Le Dr Anthony Fauci, grand expert des maladies infectieuses qui conseille le gouvernement, a depuis rectifié le tir, expliquant que ce serait une grave erreur de la part des Etats-Unis d’en finir avec les mesures de confinement. Le spécialiste, qui rapporte dans la presse américaine ô combien il est difficile de gérer le président, n’était pas présent aux côtés de Donald Trump lundi soir lors de la conférence de presse ; il était à une réunion de la task force « coronavirus ». La veille, dans une interview à Science Magazine, il déclarait : « Il suit sa propre voie. Il a son propre style. Mais sur les questions de fond, il écoute ce que je dis. »

Hier, lors d’une interview à la chaîne de télévision conservatrice Fox News, Donald Trump était toujours déterminé à « rouvrir [le pays] rapidement », mais apparemment moins rapidement que prévu. Il « adorerai[t] rouvrir d’ici Pâques », soit d’ici à trois semaines. Le président a justifié cet empressement par la crainte de voir « le remède être pire que le mal », mantra qu’il répète beaucoup ces derniers jours. « On peut détruire un pays en le fermant de cette façon », a-t-il opposé sur Fox News. Une « grave récession » pourrait faire plus de morts que l’épidémie, entraînant « des suicides par milliers. »

Juste avant, le conseiller économique de la Maison-Blanche, Larry Kudlow, déclarait à la chaîne financière Fox Business que « l’idée [était] de rouvrir les endroits qui ne sont pas des zones chaudes du coronavirus afin d’aider l’économie. » L’argument selon lequel certains États pourraient redémarrer et d’autres – comme New York, épicentre de la maladie aux Etats-Unis – maintenir des mesures restrictives est très critiqué compte tenu de la facilité avec laquelle le virus se transmet.
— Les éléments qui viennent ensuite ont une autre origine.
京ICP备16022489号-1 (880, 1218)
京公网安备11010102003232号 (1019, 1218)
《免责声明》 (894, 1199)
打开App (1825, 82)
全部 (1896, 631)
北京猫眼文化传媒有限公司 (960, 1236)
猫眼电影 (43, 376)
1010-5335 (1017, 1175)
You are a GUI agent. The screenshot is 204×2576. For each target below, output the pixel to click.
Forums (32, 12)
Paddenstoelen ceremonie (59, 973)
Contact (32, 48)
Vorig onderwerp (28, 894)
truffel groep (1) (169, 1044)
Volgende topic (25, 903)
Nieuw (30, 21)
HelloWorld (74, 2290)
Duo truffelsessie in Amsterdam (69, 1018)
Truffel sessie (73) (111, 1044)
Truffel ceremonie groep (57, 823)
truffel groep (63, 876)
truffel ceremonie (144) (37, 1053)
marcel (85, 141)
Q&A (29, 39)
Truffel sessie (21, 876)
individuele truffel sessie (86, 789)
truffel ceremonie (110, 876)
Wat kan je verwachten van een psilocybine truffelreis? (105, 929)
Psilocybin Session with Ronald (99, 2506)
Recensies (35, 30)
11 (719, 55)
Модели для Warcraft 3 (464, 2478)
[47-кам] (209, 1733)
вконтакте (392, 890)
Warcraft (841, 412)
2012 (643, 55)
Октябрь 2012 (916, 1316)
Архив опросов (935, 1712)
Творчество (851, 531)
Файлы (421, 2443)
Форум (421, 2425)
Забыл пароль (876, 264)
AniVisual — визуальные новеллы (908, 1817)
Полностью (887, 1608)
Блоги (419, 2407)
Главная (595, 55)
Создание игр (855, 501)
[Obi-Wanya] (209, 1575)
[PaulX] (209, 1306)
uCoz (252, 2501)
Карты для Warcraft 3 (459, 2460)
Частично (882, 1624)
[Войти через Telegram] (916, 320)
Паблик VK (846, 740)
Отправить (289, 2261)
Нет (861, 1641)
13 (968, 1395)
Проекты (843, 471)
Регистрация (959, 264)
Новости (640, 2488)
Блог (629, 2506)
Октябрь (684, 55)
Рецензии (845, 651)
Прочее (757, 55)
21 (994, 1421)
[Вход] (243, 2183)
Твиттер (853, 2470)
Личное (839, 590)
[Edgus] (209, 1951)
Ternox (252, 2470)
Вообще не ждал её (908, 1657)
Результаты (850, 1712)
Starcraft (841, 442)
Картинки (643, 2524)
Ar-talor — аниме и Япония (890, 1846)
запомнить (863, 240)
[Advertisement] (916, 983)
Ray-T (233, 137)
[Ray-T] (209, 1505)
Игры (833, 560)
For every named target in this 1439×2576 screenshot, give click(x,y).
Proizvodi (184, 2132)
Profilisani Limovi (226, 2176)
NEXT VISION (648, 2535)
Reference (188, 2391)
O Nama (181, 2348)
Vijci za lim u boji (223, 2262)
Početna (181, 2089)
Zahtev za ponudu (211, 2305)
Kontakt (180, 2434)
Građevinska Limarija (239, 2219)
La communauté scientifique n’est pas la seule à monter au front, de nombreux politiques et économistes donnent également de la voix. Véronique Riches-Flores, fondatrice du cabinet indépendant RichesFlores Research, rappelle que « l’expérience a montré que le confinement strict était la meilleure façon de contrer la propagation du virus. Donald Trump n’est pas le premier dirigeant à être réticent sur ces mesures drastiques, mais tous les pays sérieusement confrontés à l’épidémie ont fini par se rendre à l’évidence qu’ils n’avaient pas le choix. »

Les Etats-Unis, premier foyer du coronavirus

« Cette communication positive [de Donald Trump], dont il a usé pendant deux ans lors des ‘négociations’ sur l’accord commercial avec la Chine, continue de faire son effet, constate Vincent Boy d’IG France, mais montre encore une fois la priorité du chef de l’Etat de maintenir les marchés financiers à flot, plutôt que de ralentir l’épidémie. Et encore une fois nous répétons que la reprise de l’activité et le retour à la croissance ne pourra se faire sans un recul net de la pandémie de Covid-19, qui a fait plus de 700 victimes aux Etats-Unis selon le dernier rapport. »

D’ici à ce week-end, le pays, qui comptait hier plus de 50.000 cas, deviendra le premier foyer mondial de la maladie. Là-bas, le nombre de nouveaux cas augmente un peu plus tous les jours, suivant une trajectoire exponentielle, « en particulier à New York où les 25.665 cas représentent plus de 6% de l’ensemble des cas dans le monde et près de la moitié des cas aux États-Unis, note-t-on chez Deutsche Bank. Le gouverneur Cuomo a annoncé que l’État testait maintenant à un taux par habitant plus élevé que celui de la Corée du Sud et la Chine. »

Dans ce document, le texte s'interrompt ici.